#### [What to do]
Transcribe the part of the baby-name post starting with "The boy name" and going on through "George, and Simon.".

------ Page excerpt ------

Update: He’s here! Welcome Grant, and thanks to everyone for sharing your insight.
We are really struggling with the choice for our third. Our first two are Lucy and Arthur. Their middle name is a shared family name; last name is three syllables and starts with a P.
We knew so quickly with the last two but this one is different. The favorites have changed over time and we are coming down to a May due date without a final choice.
The boy name we have narrowed (currently) to Jasper or Grant. My wife likes Grant a little better and I like Jasper a little better – but we both are concerned about the huge uptick in popularity of Jasper (especially in our town/demographic) and we would rather he not be one of many in his class. A few others that we considered but have been pushed down are Jude, Julian, George, and Simon.
On the girls side, the current top two are Rosalind and Eliza. Close behind that are Ida, Meryl, and Sasha. We feel a little all over the place with the girls. My wife prefers Rosalind (Roz). I like it, but can’t quite figure out if we can pull it off. I like the idea of “Roz” but the spelling feels weird (either way) and it still feels like a mouthful. And I don’t like the potential spelling confusion or the unclear “d” at the end (pronounce or drop?). But overall, it still feels like it is close to what we want. Eliza feels like it works, but might be more boring in her mind (she likes it still).
She was also fond of Marigold/Goldie – which I think is super cute in theory, but not for us/our kid. Some of my favorites feel a bit safer – Jane being my favorite, Audrey, maybe Anna. We toyed with June, Juniper, Zadie, and Mira. Generally speaking, we have mostly similar style/tastes so we aren’t on opposite ends of the spectrum. I just don’t want to get too “creative” with already an Arthur and Lucy at home. Though we did have a fond moment several months ago where we thought that we could pull off Story for a girl – but that has passed. But our girl names seem all over!
Do you have any feedback on the names that are mentioned and/or others that we might want to consider down the stretch? Do any of these patently NOT work for reasons we aren’t noticing? Any that work particularly well?

------ Dataset section ------

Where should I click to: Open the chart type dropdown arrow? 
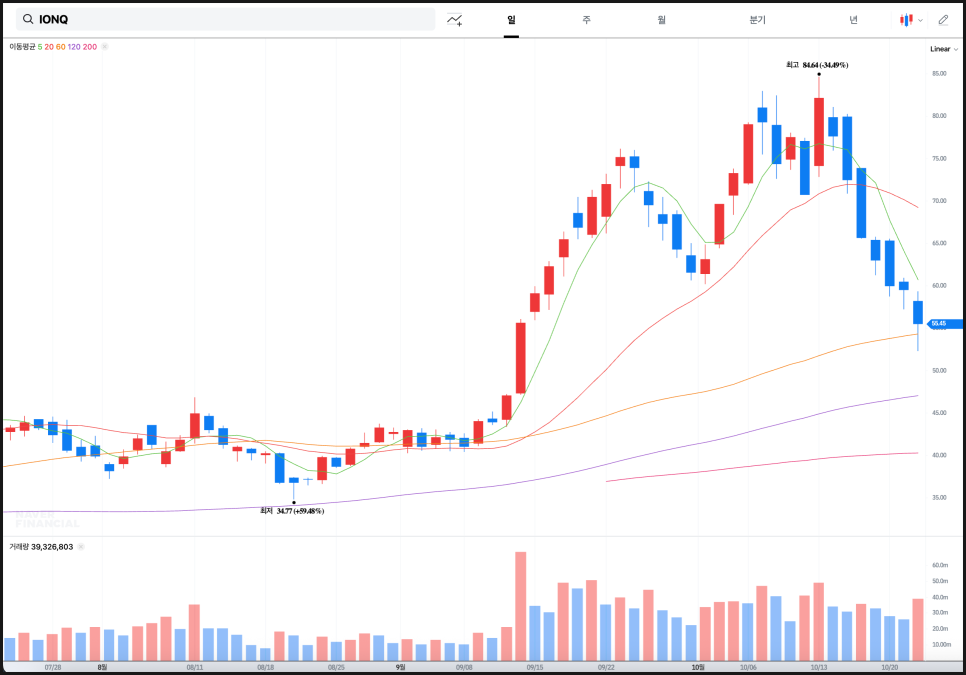[x=920, y=19]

------

#### [Answer]
The boy name we have narrowed (currently) to Jasper or Grant. My wife likes Grant a little better and I like Jasper a little better – but we both are concerned about the huge uptick in popularity of Jasper (especially in our town/demographic) and we would rather he not be one of many in his class. A few others that we considered but have been pushed down are Jude, Julian, George, and Simon.